Bu bağlamda, Karadeniz'in çevresel sorunlarının ana nedenlerini araştırmak ve çözümler üretmek amacıyla biraraya gelen bölge ülkeleri, 21 Nisan 1992'de Bükreş'te toplanarak "Karadeniz'in Kirlenmeye Karşı Korunması Sözleşmesi"ni imzaladılar ve böylece olumlu bir adım attılar.
Özellikle sözleşmenin 4. maddesinde bu sözleşmeyi imzalayan 6 Ülkenin (Türkiye, Bulgaristan, Romanya, Ukrayna, Rusya Federasyonu, Gürcistan) Karadeniz deniz çevresinin kara kökenli kaynaklar tarafından çeşitli maddelerle kirletilmesini önlemeyi ve ortadan kaldırmayı taahhüt etmesi ümit vericidir.
Bu gelişmenin ardından Karadeniz'in 'korunması", Rio '92 Dünya Çevre ve Kalkınma Konferansı 'nda dile getirildi. Karadeniz'e kıyısı olan ülkelerin devlet, hükümet başkanları ve çevre bakanları sorunun farkındaydılar. Rio'dan sonra Karadeniz Ekonomik İşbirliği çerçevesinde pek çok ulusal ve uluslararası projeler başlatıldı.
"Nisan 1993'te Odessa'da 6 Ülkenin çevre bakanlarınca ortak bir politika bildirgesi (Odessa Bildirgesi) imzalandı. Bildirgede tüm sektörler, Karadeniz çevresini kurtarmaya ve korumaya yönelik ortak çalışmalara katılmaya çağrıldı.

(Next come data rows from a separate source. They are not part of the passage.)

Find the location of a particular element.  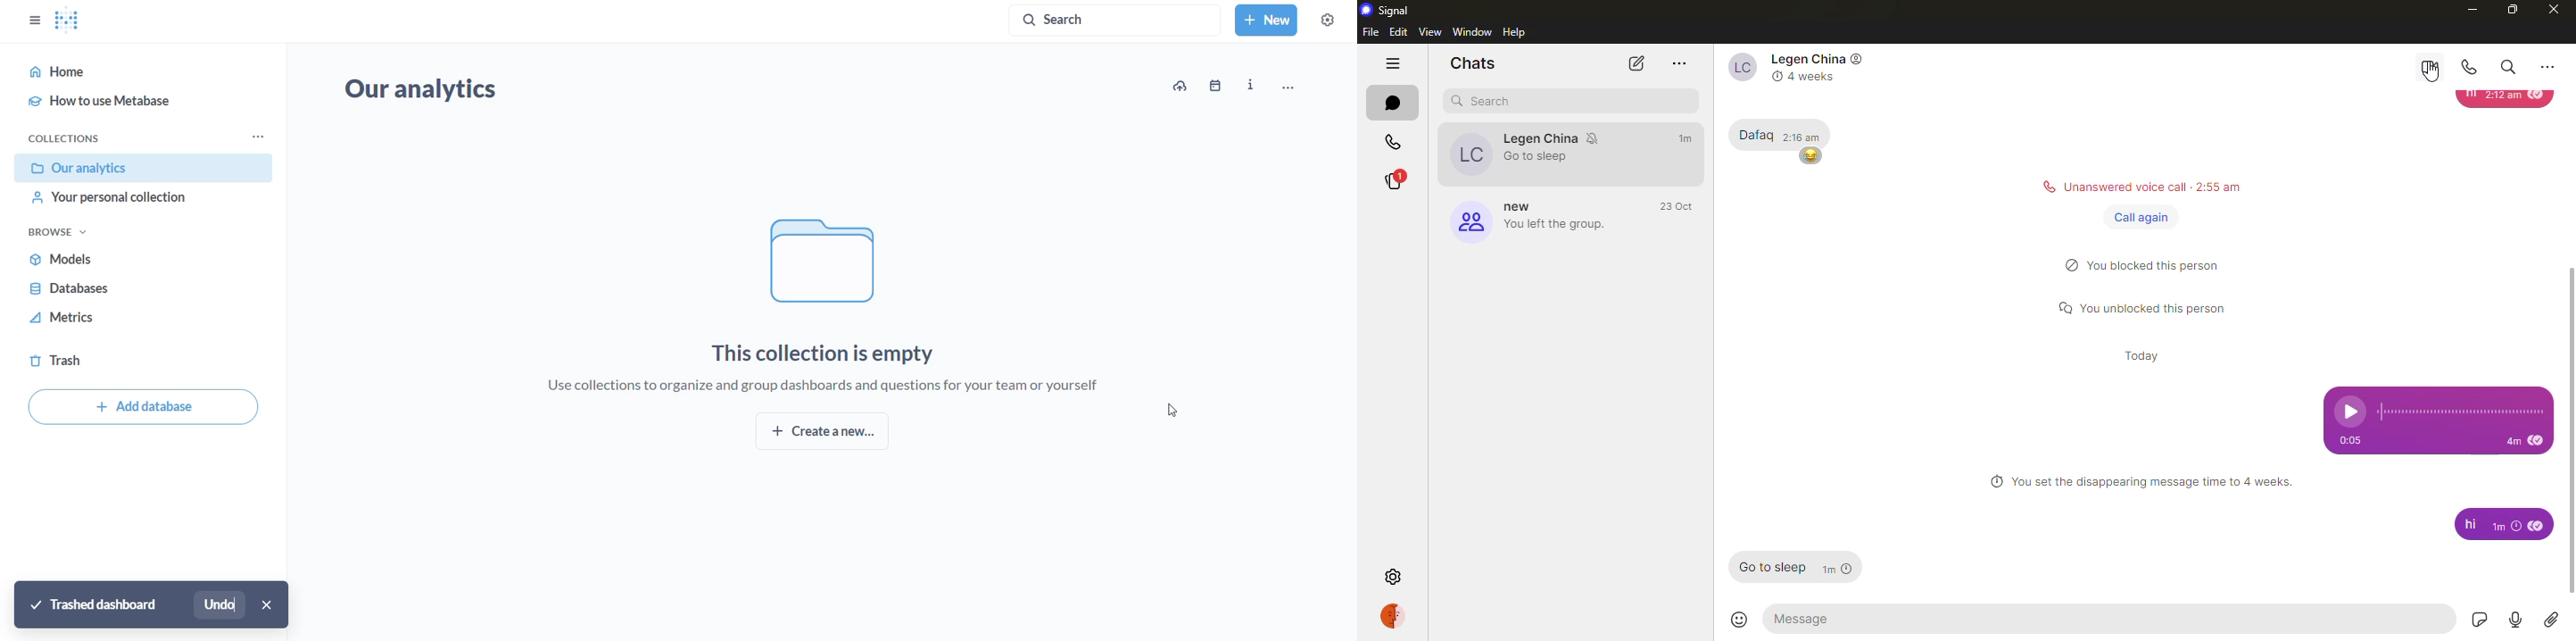

blocked logo is located at coordinates (2067, 265).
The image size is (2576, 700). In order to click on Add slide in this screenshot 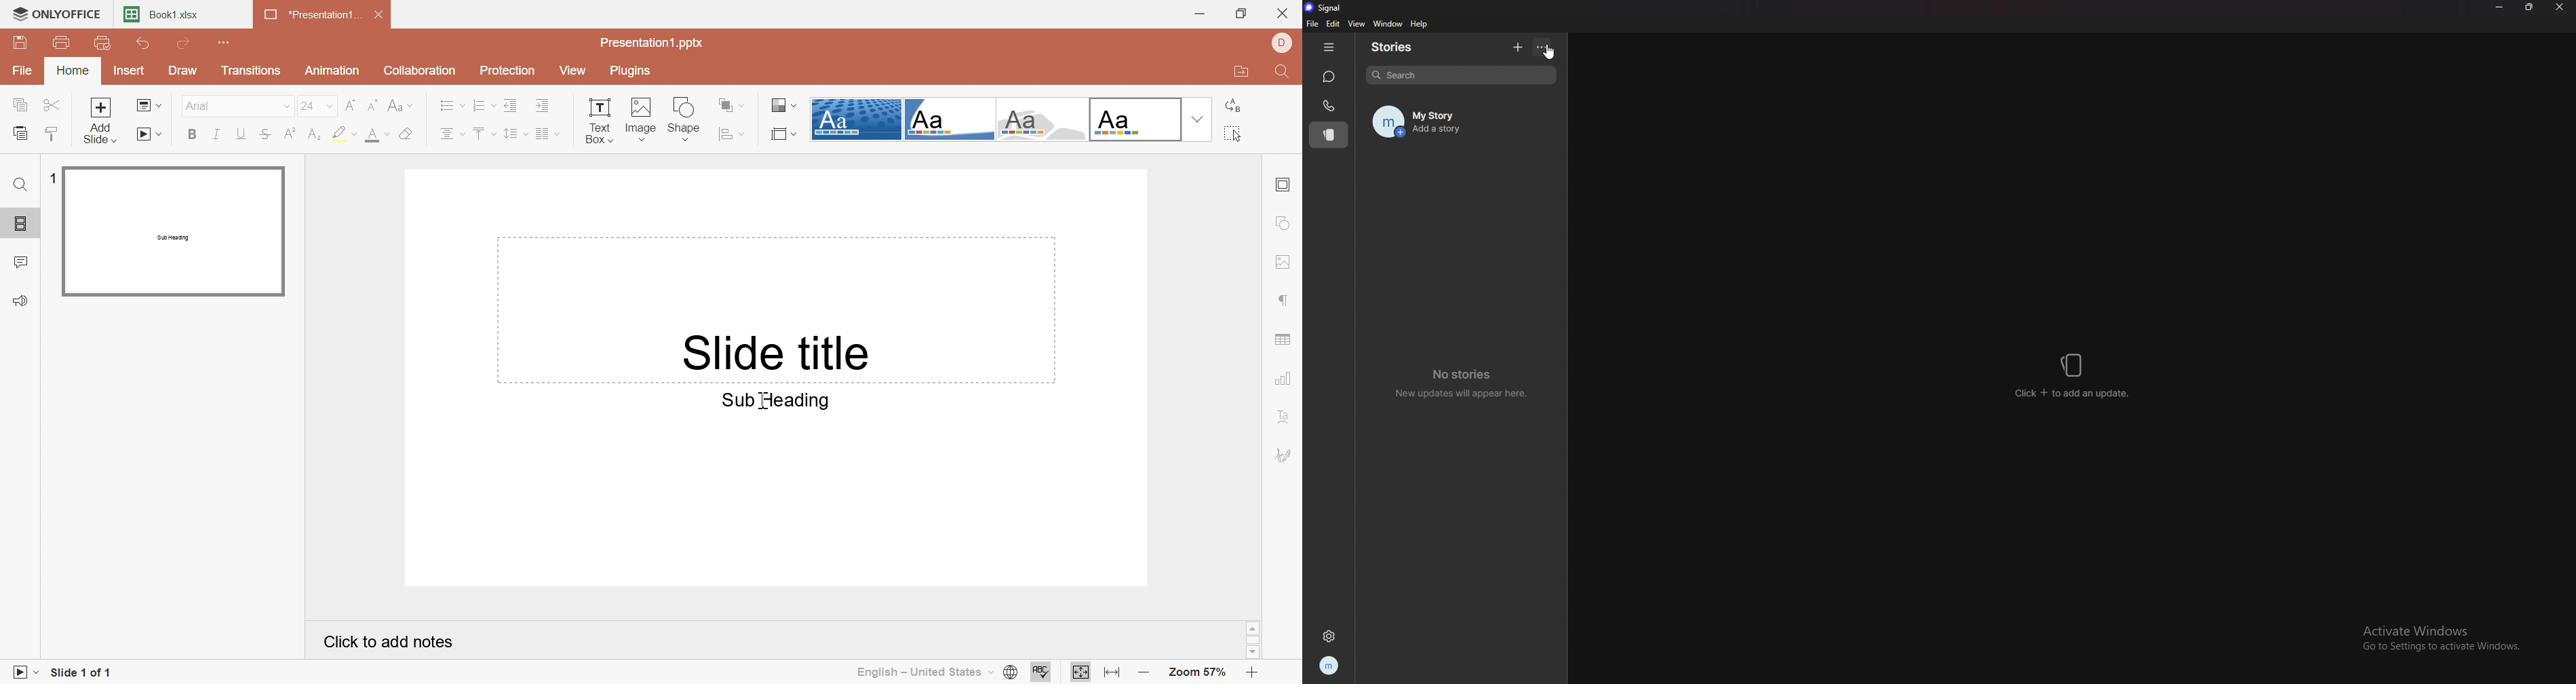, I will do `click(98, 121)`.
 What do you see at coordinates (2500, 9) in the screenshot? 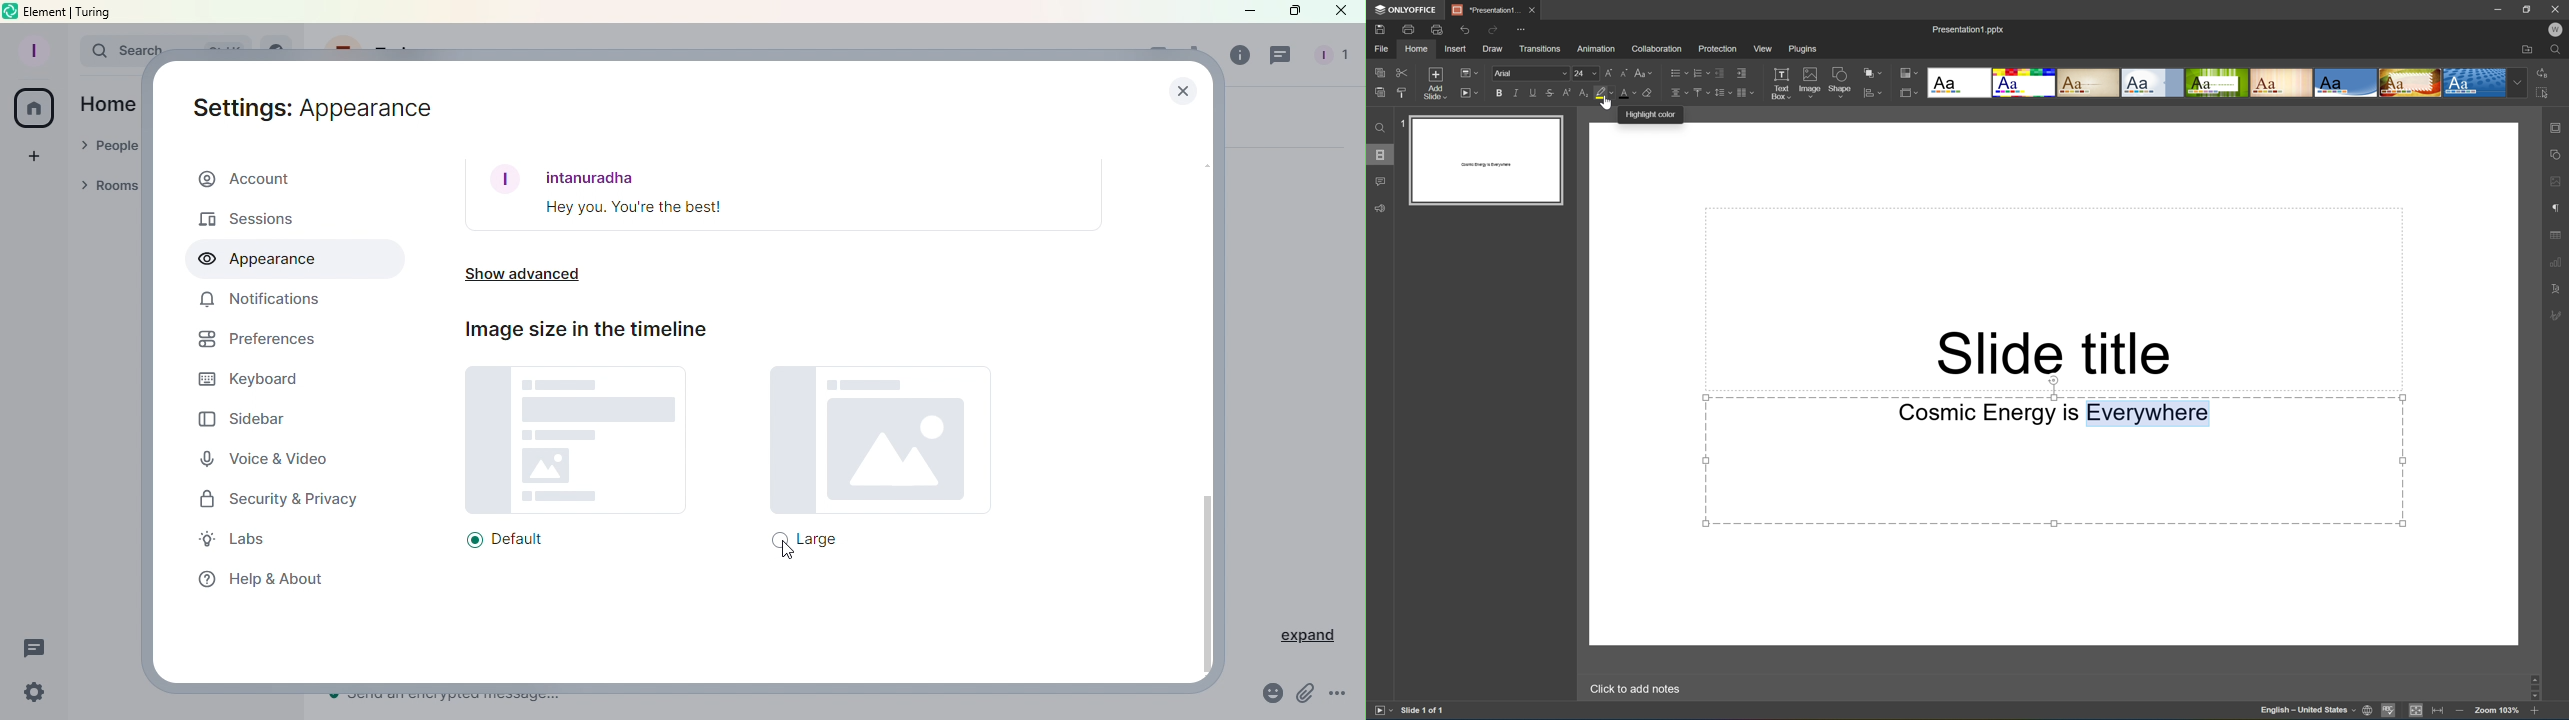
I see `Minimize` at bounding box center [2500, 9].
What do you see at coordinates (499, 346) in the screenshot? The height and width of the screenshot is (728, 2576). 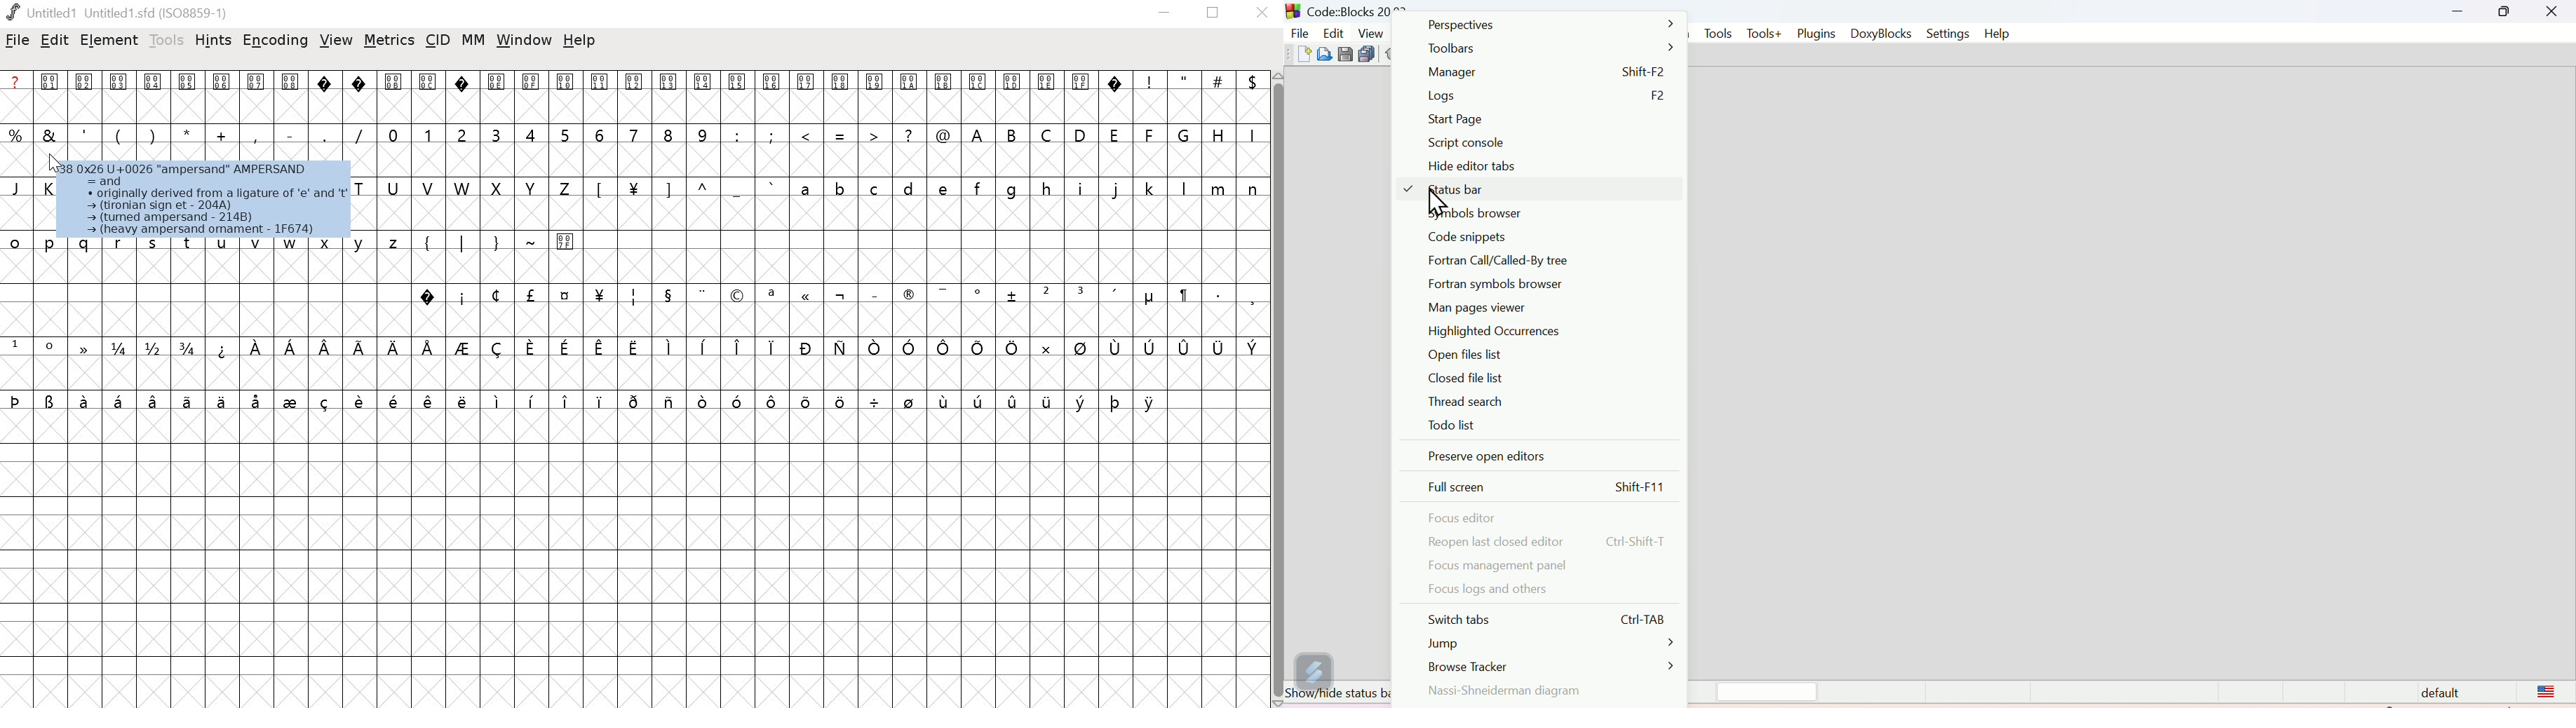 I see `symbol` at bounding box center [499, 346].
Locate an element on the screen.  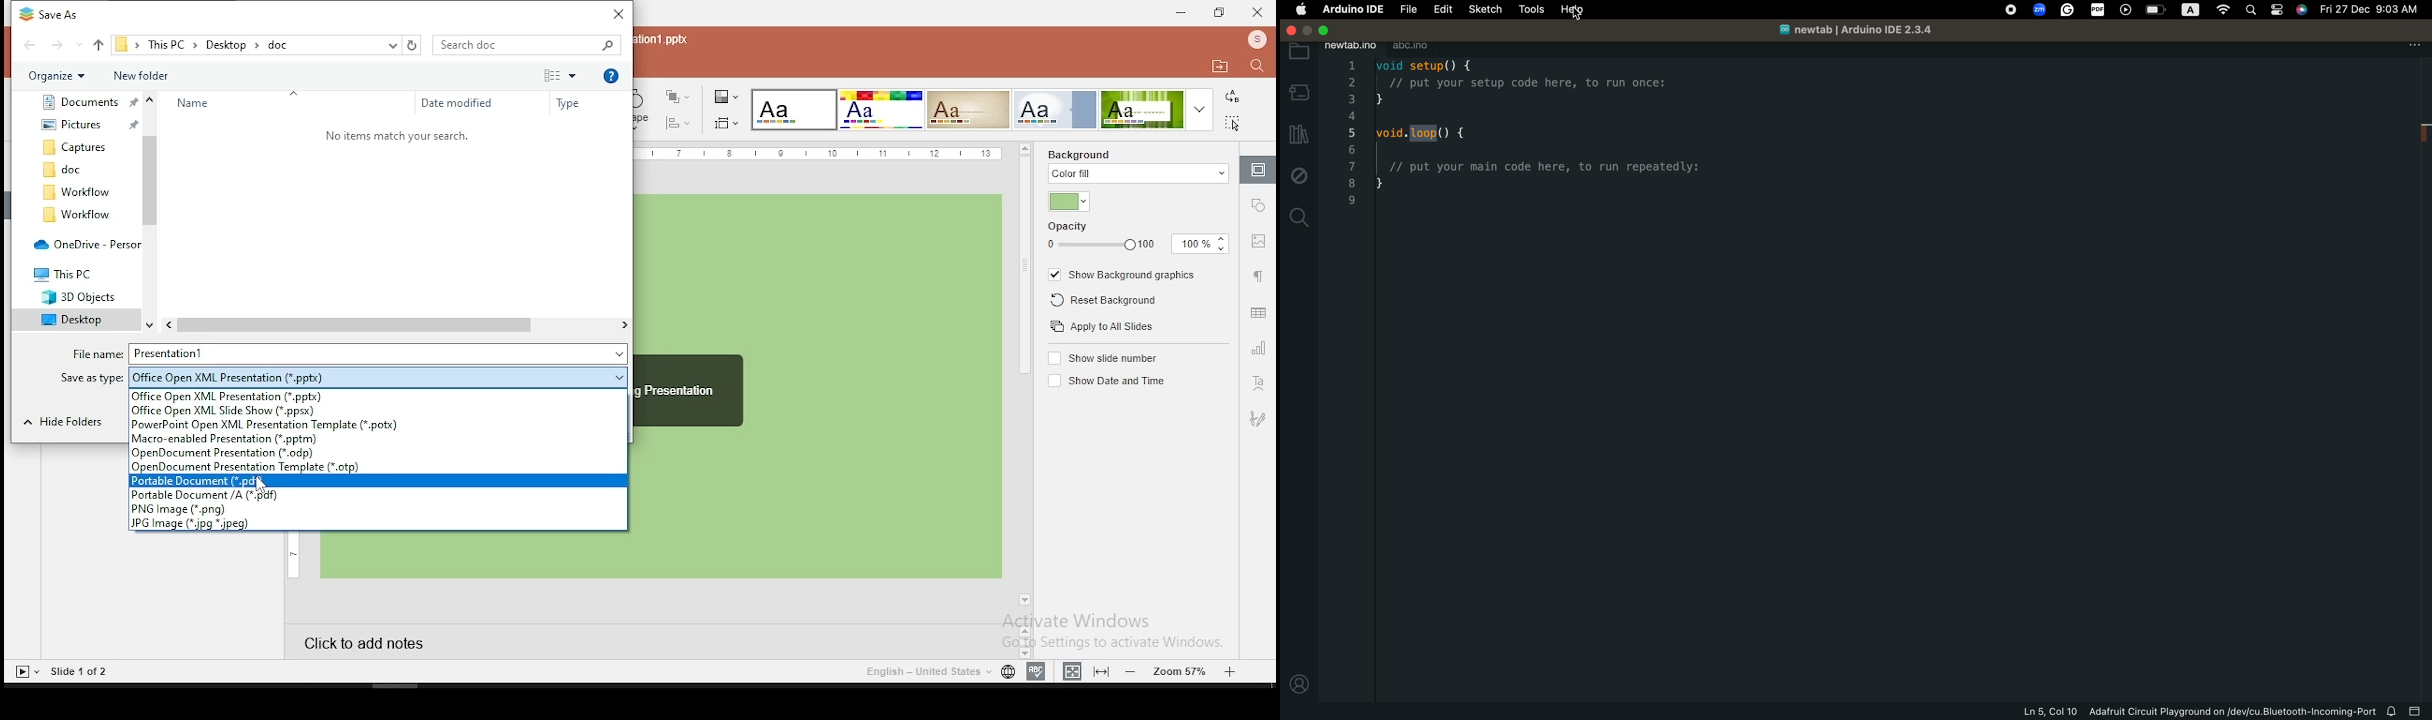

Haziran 1993'te 6 Karadeniz Ülkesi hükümetleri, "Karadeniz Çevre Koruma Programı"na destek olunmasını istediler. Program doğrultusunda, Karadeniz'e kıyısı bulunan ülkelerin doğal kaynaklarının yok olmasının önlenmesi gündeme geldi. Ve önlemlere ilişkin ortak girişimleri kolaylaştıracak uluslararası destek aranmaya başlandı.
Bir Karadeniz Eylem Planı hazırlanarak (30 Haziran 1996) imzaya açıldı. 6 Karadeniz Ülkesinin çevre bakanı tarafından 31 Ekim 1996'da İstanbul'da imzalanan "Karadeniz'in İyileştirilmesi ve Korunması İçin Stratejik Eylem Planı"nda (KSEP), bu denizin çevresinde yaşayan milyonlarca kişinin karşı karşıya olduğu tehlikelere işaret edildi. Buna göre;
Karadeniz'de kıyısı olan 6 Ülke, kendi ulusal eylem planlarını hazırlayacak ve yürürlüğe koyarak bu ortak yaşam alanının sorunlarının giderilmesine katkıda bulunacaktı.
Buraya kadar herşey iyi hoş. Sudan gelen tehlikeye karşı alınan önlemeler, sudan bahanelere sığınılmadan, bir plan ve proje dahilinde yürüyordu. İyi de, "Karadeniz Çevre Koruma Programı"na üye olan Ukrayna'daki Çernobil faciasından Karadeniz'e kıyısı olan Türkiye'ye gelen nükleer zerreciklerle ilgili tehlikeler ne olacaktı.